Dynamics of the large opening fire valves of dust explosions automatic localization systems.

Eidukynas, V. ; Poska, A.J. ; Grigas, V. 等

1. Introduction

Organic dust (flour, bran, windmill, elevator, combined forage factory dust) and air mixtures (aerosols) originating during technological processes in the grain refinement companies are explosive. The explosion happens when there is a certain concentration of dust and enough thermal source temperature and energy

It was found that initial explosions are caused by heated due to friction or sparking deteriorated parts of technological equipment, extrinsic metal parts fallen into rotating technological machines and striking sparks, deteriorated electrical equipment and so on [1, 2]. These initial explosions are usually weak, but the blast wave, travelling along technological equipment chambers and ductworks connecting them blows away dust from walls, the flame coming from behind ignites new aerosol masses and causes bigger explosions. If the wall of the technological devices or ductwork cannot withstand increased pressure and breaks down, the flame penetrates to production rooms where sediments of dust on edges of building structures, walls of technological devices and the floor usually exist. The blast wave raises them and the penetrated flame from technological devices or aspiration system ignites it. That is why explosions of destructive force happen breaking the glass of windows, damaging the technological devices and building structures, injuring or killing people [3, 4]. One of the largest recent accidents happened in 2013 spring in Irkutsk (Russia) [4]. Blast wave almost completely destroyed one of the local elevator manufactories. Experts have found that the cause of the accident was the explosion of organic dust.

To reduce the scale of accidents, the automatic dust explosion localization systems (ADELS) are employed. When the initial (weak) explosion is registered by ADELS pressure or temperature sensors, initial source of the explosion is localized by means of fire dampers fire dampers mounted in ductwork system and this way major accidents are avoided.

Therefore one of the main components of ADELS are the fire dampers--devices, installed in ducts and air transfer openings of an air distribution or smoke control systems to close automatically upon detection of heat. They also serve to interrupt migratory airflow, resist the passage of flame, and maintain the integrity of the fire rated separation [5]. Various design fire resistant dampers and smoke dampers are available on the market, and they may be single or multi-blade, round or square cut, mechanical with fusible element or electromechanical actuator (linear or rotary) [6, 7]. Guillotine or slide-gate fire dampers ensure most effective (operative and tight) shut-off [7] because of their structural peculiarities: single monolithic blade supported by the entire perimeter (when shut). Linear motion of the fire dampers sliding plate type shutters is usually generated by pneumatic or linear electric drives. In this case blade may be matched with secondary element of the asynchronous linear induction motor (LIM) thus ensuring a high speed of the shutter and herewith operation of the damper [8-10]. To prevent malfunction of such fire dampers due to seizing of the blade plate affected by blast wave additional bearings can be used, installed in LIM inductors active zone [11] but it helps only when the blade itself is not deformed too much, and this condition may be met when damper is completely shut before pressure jump.
##########
● Work item
In the text on dust explosion localization systems, which type of fire damper gives the most effective shut-off?

● Data section
##########
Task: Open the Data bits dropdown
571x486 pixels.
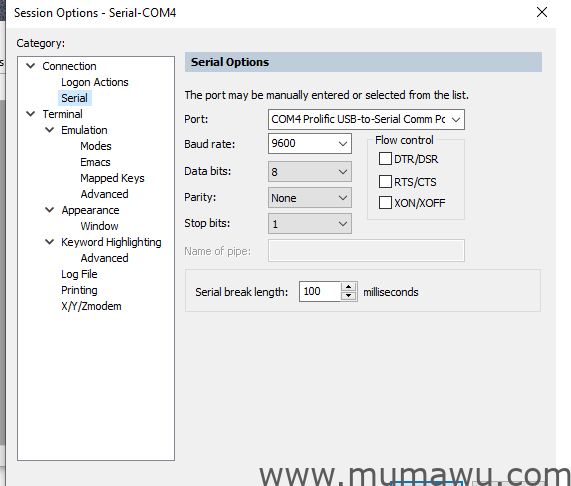Action: coord(310,171)
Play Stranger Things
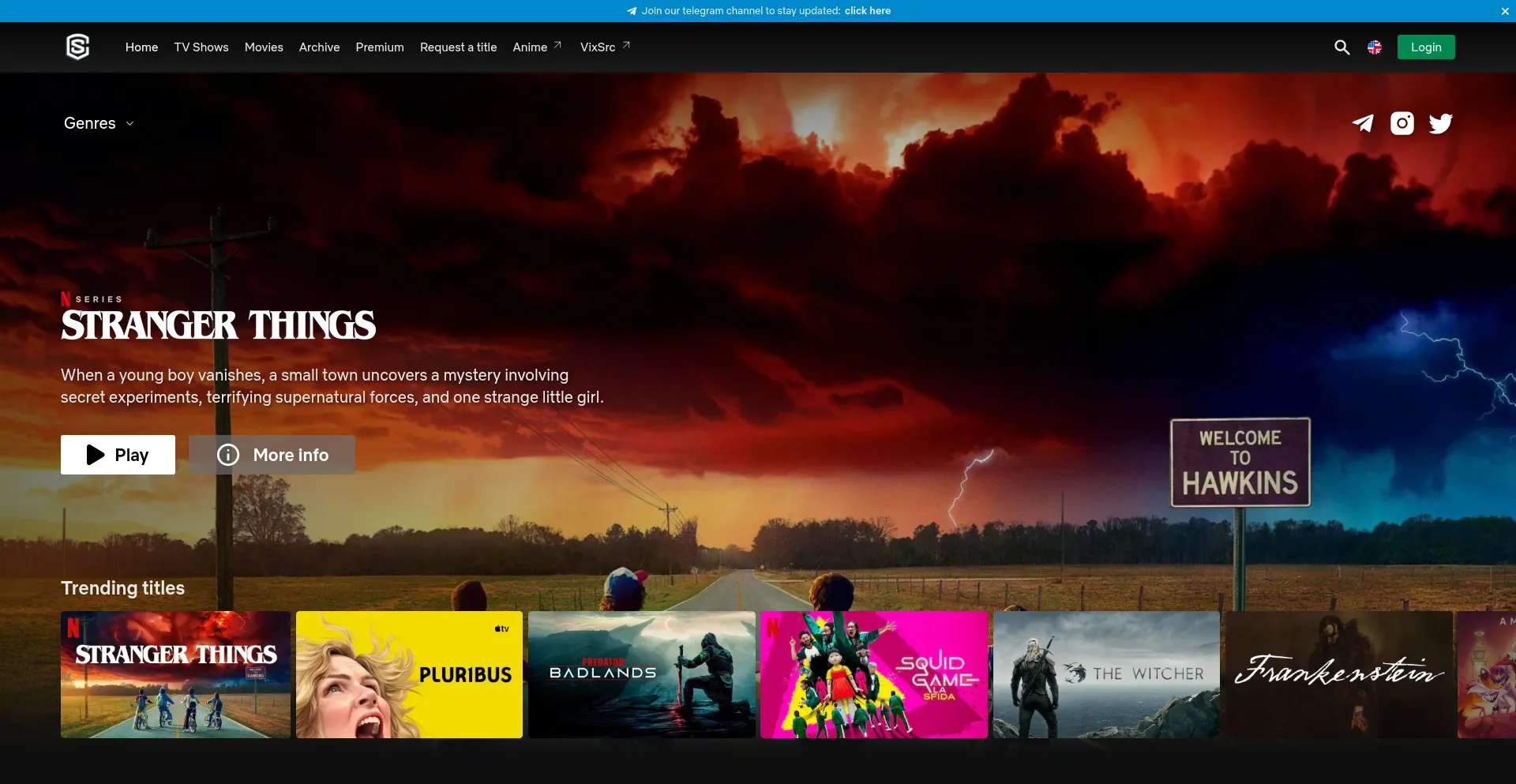The height and width of the screenshot is (784, 1516). (118, 455)
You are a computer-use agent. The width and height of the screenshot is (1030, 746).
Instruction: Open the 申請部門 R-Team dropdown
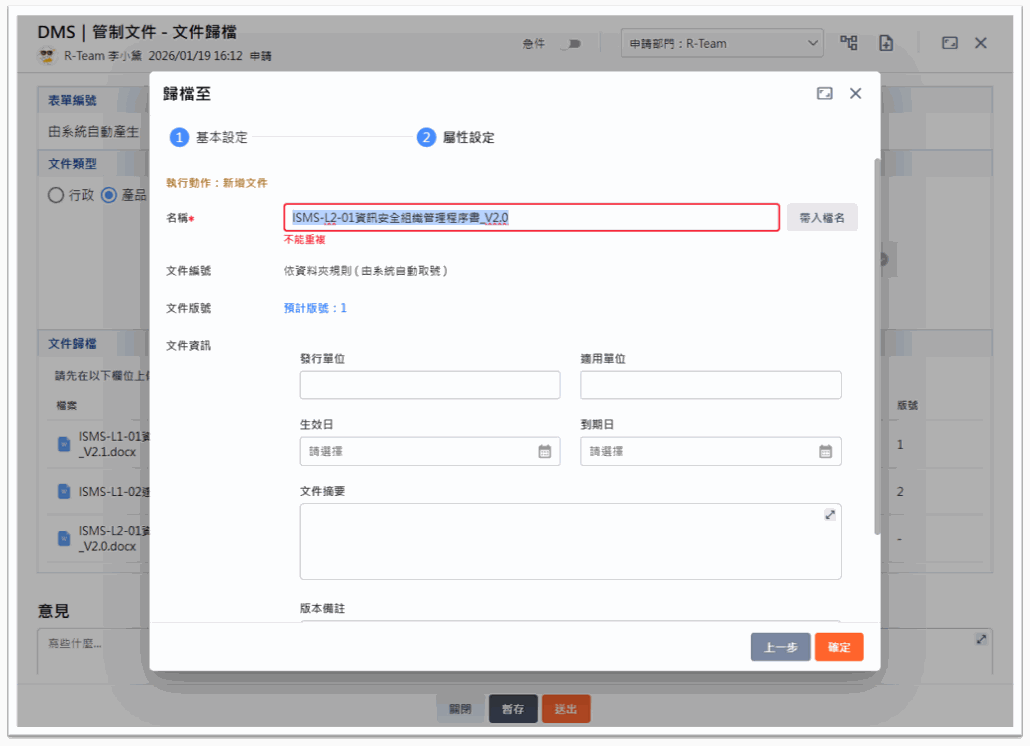[x=722, y=43]
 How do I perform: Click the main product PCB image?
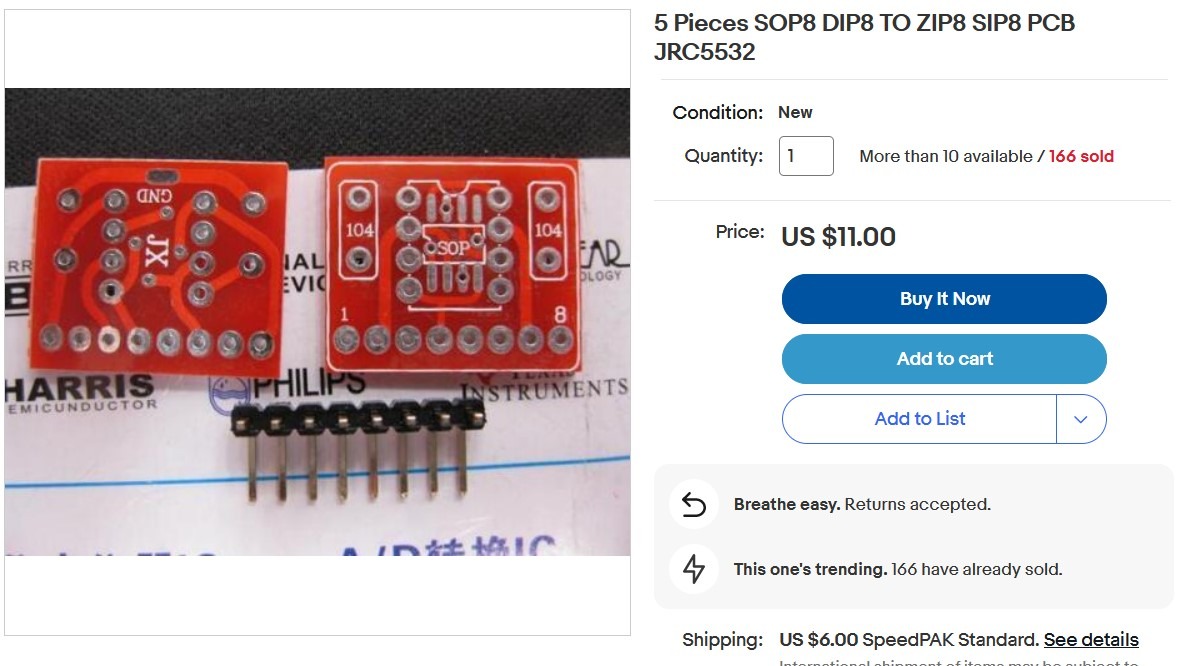coord(317,322)
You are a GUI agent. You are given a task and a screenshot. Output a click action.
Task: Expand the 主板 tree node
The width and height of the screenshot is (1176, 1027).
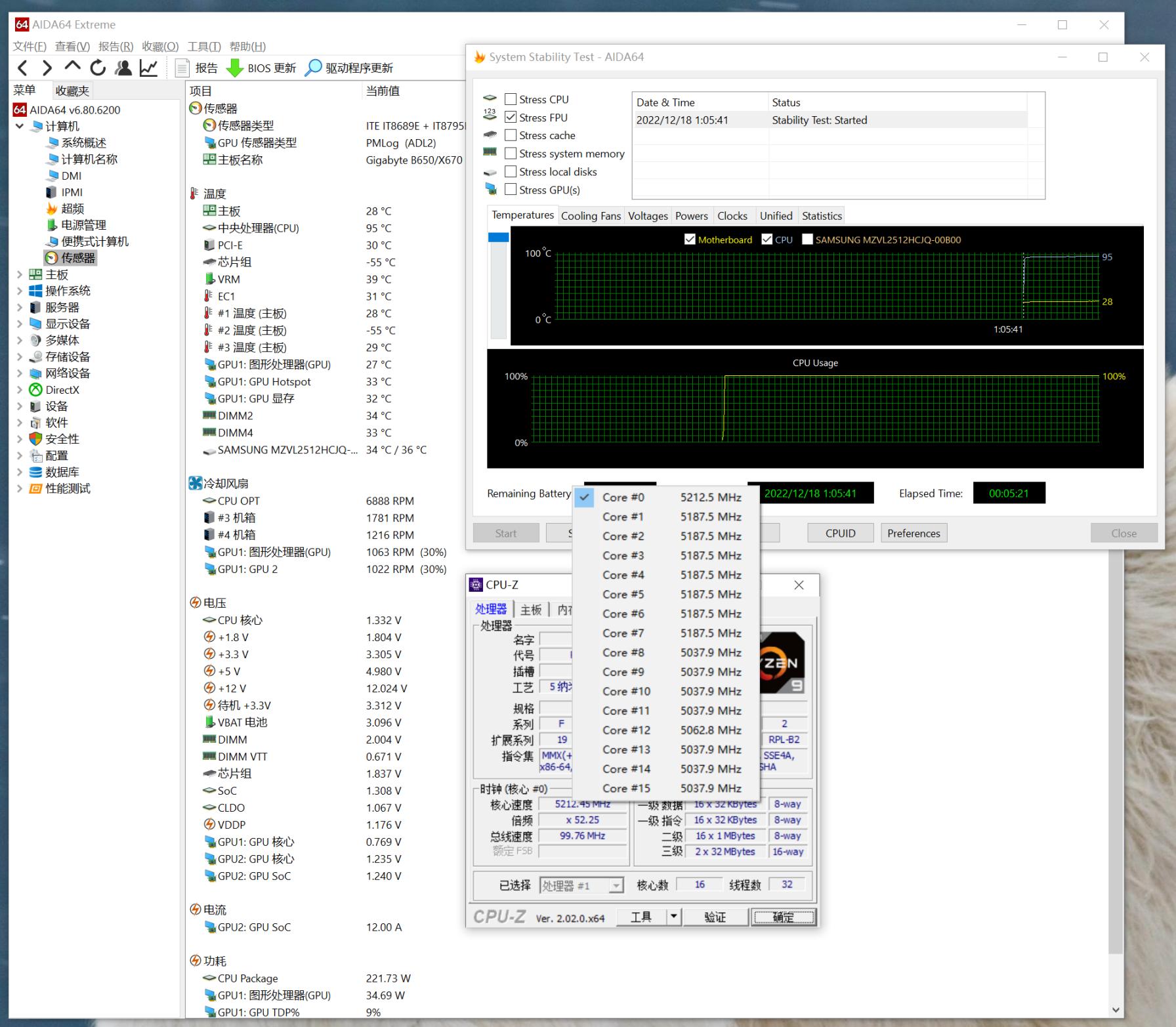[x=20, y=274]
##########
● Written answer
Guillotine or slide-gate fire dampers.